The ground truth incident classifications were provided by the clinical risk management team and, in our dataset, were validated through an additional re-annotation, yielding substantial agreement. While our interrater analysis strengthens the reliability of the present dataset, prior work underscores that expert labeling of narrative reports can vary, and consensus-based schemas remain the recommended standard for robust definitions of each category [47,48]. The dataset size (617 reports) is relatively small for fine-tuning a 110M-parameter transformer. Although we mitigated overfitting through cross-validation and early stopping, data scarcity likely constrained absolute performance. The minority classes in particular had very few examples (only 6 cases of Consent), making their metrics unstable. We treated this as a learning problem with careful stratification rather than oversampling, to avoid introducing artificial patterns. Nonetheless, the model’s lower confidence in these classes suggests that more data, or possibly data augmentation strategies, would be beneficial. Techniques such as synonym replacement or generative augmentation (using large language models to create synthetic incident reports) could be explored to bolster the training set, provided they do not dilute the true distribution of language.

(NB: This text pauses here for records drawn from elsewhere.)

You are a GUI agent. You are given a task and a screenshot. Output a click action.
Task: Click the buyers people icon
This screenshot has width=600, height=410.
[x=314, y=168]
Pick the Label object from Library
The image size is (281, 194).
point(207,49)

The dataset contained only free-text incident descriptions without structured metadata such as unit, severity, or time of event. This restricted our analyses to text-based modeling and prevented multi-modal extensions that may further improve classification and clinical utility.

Additionally, variations in incident reporting culture, clinical practices, and reporting guidelines across different hospitals may limit the direct transferability of our findings. Future studies should explore external validation across diverse healthcare institutions to establish broader applicability and robustness of the proposed model.

A prospective evaluation of the system is currently not feasible due to strict European data protection requirements. At present, the focus remains on retrospective training of modular models. These will be integrated into a unified CIRS framework and subsequently evaluated in a controlled setting. Beyond classification, the system is intended to identify clusters of similar incidents, which may support earlier recognition of systemic risks. The model is explicitly designed within a human-in-the-loop paradigm. Risk managers remain responsible for contextual interpretation, balancing perspectives, and final decision-making, while AI provides classification, feedback, and pattern recognition without replacing expert judgment.

5. Conclusions

This study investigated the automatic classification of narrative incident reports into predefined risk domains using a transformer-based model. The GBERT classifier achieved substantially higher performance than the TF-IDF baseline (macro-F1 = 0.35 Vs. 0.38), particularly in identifying minority classes. SHAP-based interpretation revealed clinically meaningful attribution patterns, ensuring transparency of model decisions. By enabling a faster, more consistent, and interpretable triage of incident reports, this approach supports risk managers in identifying systemic vulnerabilities at an earlier stage, thereby enhancing organizational learning and thus further improving patient safety.